## BEGIN Given data
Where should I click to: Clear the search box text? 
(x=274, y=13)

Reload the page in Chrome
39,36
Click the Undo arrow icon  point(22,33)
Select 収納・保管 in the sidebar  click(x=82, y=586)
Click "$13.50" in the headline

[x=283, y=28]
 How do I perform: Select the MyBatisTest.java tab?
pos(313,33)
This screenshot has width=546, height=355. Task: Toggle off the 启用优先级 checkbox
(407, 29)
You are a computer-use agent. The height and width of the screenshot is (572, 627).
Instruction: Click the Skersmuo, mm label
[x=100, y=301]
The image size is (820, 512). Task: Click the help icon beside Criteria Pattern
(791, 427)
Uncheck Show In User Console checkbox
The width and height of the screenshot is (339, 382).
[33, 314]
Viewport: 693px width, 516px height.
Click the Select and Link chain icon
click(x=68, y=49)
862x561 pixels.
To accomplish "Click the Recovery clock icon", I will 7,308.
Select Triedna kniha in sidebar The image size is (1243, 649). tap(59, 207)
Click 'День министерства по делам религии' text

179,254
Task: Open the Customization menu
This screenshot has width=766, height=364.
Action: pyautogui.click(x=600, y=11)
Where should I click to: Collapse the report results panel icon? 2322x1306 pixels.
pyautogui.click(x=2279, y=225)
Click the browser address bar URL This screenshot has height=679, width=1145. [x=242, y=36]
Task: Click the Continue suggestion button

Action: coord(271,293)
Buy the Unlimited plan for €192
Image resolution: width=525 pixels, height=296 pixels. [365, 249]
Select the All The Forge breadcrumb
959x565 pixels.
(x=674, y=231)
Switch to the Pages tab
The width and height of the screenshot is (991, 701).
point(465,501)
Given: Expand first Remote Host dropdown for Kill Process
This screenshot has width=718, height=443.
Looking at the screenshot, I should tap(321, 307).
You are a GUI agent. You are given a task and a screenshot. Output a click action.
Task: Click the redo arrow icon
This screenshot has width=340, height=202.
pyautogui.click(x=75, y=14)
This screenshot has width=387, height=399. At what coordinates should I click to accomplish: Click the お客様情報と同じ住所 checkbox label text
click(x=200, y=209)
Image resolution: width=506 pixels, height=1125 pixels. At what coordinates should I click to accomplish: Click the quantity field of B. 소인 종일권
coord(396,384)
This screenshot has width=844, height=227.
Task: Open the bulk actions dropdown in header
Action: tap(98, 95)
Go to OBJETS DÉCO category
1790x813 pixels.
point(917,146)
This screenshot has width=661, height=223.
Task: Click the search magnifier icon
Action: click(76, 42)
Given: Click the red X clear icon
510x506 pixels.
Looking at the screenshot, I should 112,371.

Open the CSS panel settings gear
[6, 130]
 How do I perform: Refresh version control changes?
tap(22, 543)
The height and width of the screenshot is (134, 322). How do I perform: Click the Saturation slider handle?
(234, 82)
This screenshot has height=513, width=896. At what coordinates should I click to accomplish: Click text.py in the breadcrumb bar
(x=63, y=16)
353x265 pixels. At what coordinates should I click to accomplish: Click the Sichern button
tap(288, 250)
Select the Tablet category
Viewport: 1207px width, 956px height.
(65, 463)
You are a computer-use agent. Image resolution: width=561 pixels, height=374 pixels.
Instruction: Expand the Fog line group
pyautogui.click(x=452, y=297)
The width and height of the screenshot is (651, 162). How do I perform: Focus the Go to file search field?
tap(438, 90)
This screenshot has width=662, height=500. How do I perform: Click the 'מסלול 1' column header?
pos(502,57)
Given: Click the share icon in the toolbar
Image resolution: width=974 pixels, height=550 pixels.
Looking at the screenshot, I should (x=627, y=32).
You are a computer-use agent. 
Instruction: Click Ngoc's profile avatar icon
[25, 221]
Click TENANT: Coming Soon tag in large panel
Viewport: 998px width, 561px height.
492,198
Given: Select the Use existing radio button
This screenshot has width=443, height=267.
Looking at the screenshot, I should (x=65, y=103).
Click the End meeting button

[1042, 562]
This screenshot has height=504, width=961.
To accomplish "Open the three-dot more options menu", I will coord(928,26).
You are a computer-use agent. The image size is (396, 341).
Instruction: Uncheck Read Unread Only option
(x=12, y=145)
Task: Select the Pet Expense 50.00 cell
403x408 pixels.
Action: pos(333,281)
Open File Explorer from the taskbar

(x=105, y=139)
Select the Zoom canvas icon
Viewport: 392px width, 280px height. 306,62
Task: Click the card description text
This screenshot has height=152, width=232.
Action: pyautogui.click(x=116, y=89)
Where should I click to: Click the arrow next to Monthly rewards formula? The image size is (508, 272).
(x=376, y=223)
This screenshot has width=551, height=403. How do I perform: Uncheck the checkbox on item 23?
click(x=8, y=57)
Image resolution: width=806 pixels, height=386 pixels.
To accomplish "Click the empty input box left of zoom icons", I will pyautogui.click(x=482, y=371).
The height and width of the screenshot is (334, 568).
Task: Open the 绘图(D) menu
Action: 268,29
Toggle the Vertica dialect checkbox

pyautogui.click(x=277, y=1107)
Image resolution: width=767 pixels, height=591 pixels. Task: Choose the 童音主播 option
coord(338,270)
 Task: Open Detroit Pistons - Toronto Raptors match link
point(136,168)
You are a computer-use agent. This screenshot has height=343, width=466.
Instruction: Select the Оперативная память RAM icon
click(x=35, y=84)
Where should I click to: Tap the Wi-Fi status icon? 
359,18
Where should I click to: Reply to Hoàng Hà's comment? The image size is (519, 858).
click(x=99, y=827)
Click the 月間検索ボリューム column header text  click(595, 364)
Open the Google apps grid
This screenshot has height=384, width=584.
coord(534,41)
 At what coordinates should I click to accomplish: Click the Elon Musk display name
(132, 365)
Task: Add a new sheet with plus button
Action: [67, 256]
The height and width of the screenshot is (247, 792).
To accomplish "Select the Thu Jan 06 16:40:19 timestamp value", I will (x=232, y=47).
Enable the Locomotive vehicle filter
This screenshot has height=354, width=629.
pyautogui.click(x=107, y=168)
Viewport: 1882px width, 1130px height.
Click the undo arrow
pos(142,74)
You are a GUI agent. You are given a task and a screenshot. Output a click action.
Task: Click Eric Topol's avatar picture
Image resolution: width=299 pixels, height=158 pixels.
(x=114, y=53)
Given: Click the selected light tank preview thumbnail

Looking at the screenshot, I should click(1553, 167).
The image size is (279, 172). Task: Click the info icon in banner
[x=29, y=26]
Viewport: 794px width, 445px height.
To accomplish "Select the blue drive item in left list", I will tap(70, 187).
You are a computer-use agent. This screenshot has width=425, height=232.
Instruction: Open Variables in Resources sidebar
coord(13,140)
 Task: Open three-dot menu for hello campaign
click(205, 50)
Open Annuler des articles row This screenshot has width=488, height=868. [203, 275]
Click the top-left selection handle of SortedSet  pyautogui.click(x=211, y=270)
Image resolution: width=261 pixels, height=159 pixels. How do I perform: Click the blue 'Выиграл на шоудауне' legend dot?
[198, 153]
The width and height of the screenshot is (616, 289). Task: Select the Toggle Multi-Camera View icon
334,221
## END Given data
* [What this task involves] Rewrite all the items above, changing "sidebar" to "side panel" and leaving everything else as it is.

* [Task response]
Where should I click to: Clear the search box text? 
(x=274, y=13)

Reload the page in Chrome
39,36
Click the Undo arrow icon  point(22,33)
Select 収納・保管 in the side panel  click(x=82, y=586)
Click "$13.50" in the headline

[x=283, y=28]
 How do I perform: Select the MyBatisTest.java tab?
pos(313,33)
This screenshot has width=546, height=355. Task: Toggle off the 启用优先级 checkbox
(407, 29)
You are a computer-use agent. The height and width of the screenshot is (572, 627).
Instruction: Click the Skersmuo, mm label
[x=100, y=301]
The image size is (820, 512). Task: Click the help icon beside Criteria Pattern
(791, 427)
Uncheck Show In User Console checkbox
The width and height of the screenshot is (339, 382).
[33, 314]
Viewport: 693px width, 516px height.
Click the Select and Link chain icon
click(x=68, y=49)
862x561 pixels.
To accomplish "Click the Recovery clock icon", I will 7,308.
Select Triedna kniha in side panel The image size is (1243, 649). tap(59, 207)
Click 'День министерства по делам религии' text

179,254
Task: Open the Customization menu
This screenshot has width=766, height=364.
Action: pyautogui.click(x=600, y=11)
Where should I click to: Collapse the report results panel icon? 2322x1306 pixels.
pyautogui.click(x=2279, y=225)
Click the browser address bar URL This screenshot has height=679, width=1145. [x=242, y=36]
Task: Click the Continue suggestion button

Action: coord(271,293)
Buy the Unlimited plan for €192
Image resolution: width=525 pixels, height=296 pixels. [365, 249]
Select the All The Forge breadcrumb
959x565 pixels.
(x=674, y=231)
Switch to the Pages tab
The width and height of the screenshot is (991, 701).
point(465,501)
Given: Expand first Remote Host dropdown for Kill Process
This screenshot has width=718, height=443.
Looking at the screenshot, I should tap(321, 307).
You are a GUI agent. You are given a task and a screenshot. Output a click action.
Task: Click the redo arrow icon
This screenshot has width=340, height=202.
pyautogui.click(x=75, y=14)
This screenshot has width=387, height=399. At what coordinates should I click to accomplish: Click the お客様情報と同じ住所 checkbox label text
click(x=200, y=209)
Image resolution: width=506 pixels, height=1125 pixels. At what coordinates should I click to accomplish: Click the quantity field of B. 소인 종일권
coord(396,384)
This screenshot has width=844, height=227.
Task: Open the bulk actions dropdown in header
Action: tap(98, 95)
Go to OBJETS DÉCO category
1790x813 pixels.
point(917,146)
This screenshot has width=661, height=223.
Task: Click the search magnifier icon
Action: click(76, 42)
Given: Click the red X clear icon
510x506 pixels.
Looking at the screenshot, I should 112,371.

Open the CSS panel settings gear
[6, 130]
 How do I perform: Refresh version control changes?
tap(22, 543)
The height and width of the screenshot is (134, 322). How do I perform: Click the Saturation slider handle?
(234, 82)
This screenshot has height=513, width=896. At what coordinates should I click to accomplish: Click text.py in the breadcrumb bar
(x=63, y=16)
353x265 pixels. At what coordinates should I click to accomplish: Click the Sichern button
tap(288, 250)
Select the Tablet category
Viewport: 1207px width, 956px height.
(65, 463)
You are a computer-use agent. Image resolution: width=561 pixels, height=374 pixels.
Instruction: Expand the Fog line group
pyautogui.click(x=452, y=297)
The width and height of the screenshot is (651, 162). How do I perform: Focus the Go to file search field?
tap(438, 90)
This screenshot has width=662, height=500. How do I perform: Click the 'מסלול 1' column header?
pos(502,57)
Given: Click the share icon in the toolbar
Image resolution: width=974 pixels, height=550 pixels.
Looking at the screenshot, I should (x=627, y=32).
You are a computer-use agent. 
Instruction: Click Ngoc's profile avatar icon
[25, 221]
Click TENANT: Coming Soon tag in large panel
Viewport: 998px width, 561px height.
492,198
Given: Select the Use existing radio button
This screenshot has width=443, height=267.
Looking at the screenshot, I should (x=65, y=103).
Click the End meeting button

[1042, 562]
This screenshot has height=504, width=961.
To accomplish "Open the three-dot more options menu", I will coord(928,26).
You are a computer-use agent. The image size is (396, 341).
Instruction: Uncheck Read Unread Only option
(x=12, y=145)
Task: Select the Pet Expense 50.00 cell
403x408 pixels.
Action: pos(333,281)
Open File Explorer from the taskbar

(x=105, y=139)
Select the Zoom canvas icon
Viewport: 392px width, 280px height. 306,62
Task: Click the card description text
This screenshot has height=152, width=232.
Action: pyautogui.click(x=116, y=89)
Where should I click to: Click the arrow next to Monthly rewards formula? The image size is (508, 272).
(x=376, y=223)
This screenshot has width=551, height=403. How do I perform: Uncheck the checkbox on item 23?
click(x=8, y=57)
Image resolution: width=806 pixels, height=386 pixels.
To accomplish "Click the empty input box left of zoom icons", I will pyautogui.click(x=482, y=371).
The height and width of the screenshot is (334, 568).
Task: Open the 绘图(D) menu
Action: 268,29
Toggle the Vertica dialect checkbox

pyautogui.click(x=277, y=1107)
Image resolution: width=767 pixels, height=591 pixels. Task: Choose the 童音主播 option
coord(338,270)
 Task: Open Detroit Pistons - Toronto Raptors match link
point(136,168)
You are a computer-use agent. This screenshot has height=343, width=466.
Instruction: Select the Оперативная память RAM icon
click(x=35, y=84)
Where should I click to: Tap the Wi-Fi status icon? 
359,18
Where should I click to: Reply to Hoàng Hà's comment? The image size is (519, 858).
click(x=99, y=827)
Click the 月間検索ボリューム column header text  click(595, 364)
Open the Google apps grid
This screenshot has height=384, width=584.
coord(534,41)
 At what coordinates should I click to accomplish: Click the Elon Musk display name
(132, 365)
Task: Add a new sheet with plus button
Action: [67, 256]
The height and width of the screenshot is (247, 792).
To accomplish "Select the Thu Jan 06 16:40:19 timestamp value", I will (x=232, y=47).
Enable the Locomotive vehicle filter
This screenshot has height=354, width=629.
pyautogui.click(x=107, y=168)
Viewport: 1882px width, 1130px height.
Click the undo arrow
pos(142,74)
You are a GUI agent. You are given a task and a screenshot. Output a click action.
Task: Click Eric Topol's avatar picture
Image resolution: width=299 pixels, height=158 pixels.
(x=114, y=53)
Given: Click the selected light tank preview thumbnail

Looking at the screenshot, I should click(1553, 167).
The image size is (279, 172). Task: Click the info icon in banner
[x=29, y=26]
Viewport: 794px width, 445px height.
To accomplish "Select the blue drive item in left list", I will tap(70, 187).
You are a computer-use agent. This screenshot has width=425, height=232.
Instruction: Open Variables in Resources side panel
coord(13,140)
 Task: Open three-dot menu for hello campaign
click(205, 50)
Open Annuler des articles row This screenshot has width=488, height=868. [203, 275]
Click the top-left selection handle of SortedSet  pyautogui.click(x=211, y=270)
Image resolution: width=261 pixels, height=159 pixels. How do I perform: Click the blue 'Выиграл на шоудауне' legend dot?
[198, 153]
The width and height of the screenshot is (616, 289). Task: Select the Toggle Multi-Camera View icon
334,221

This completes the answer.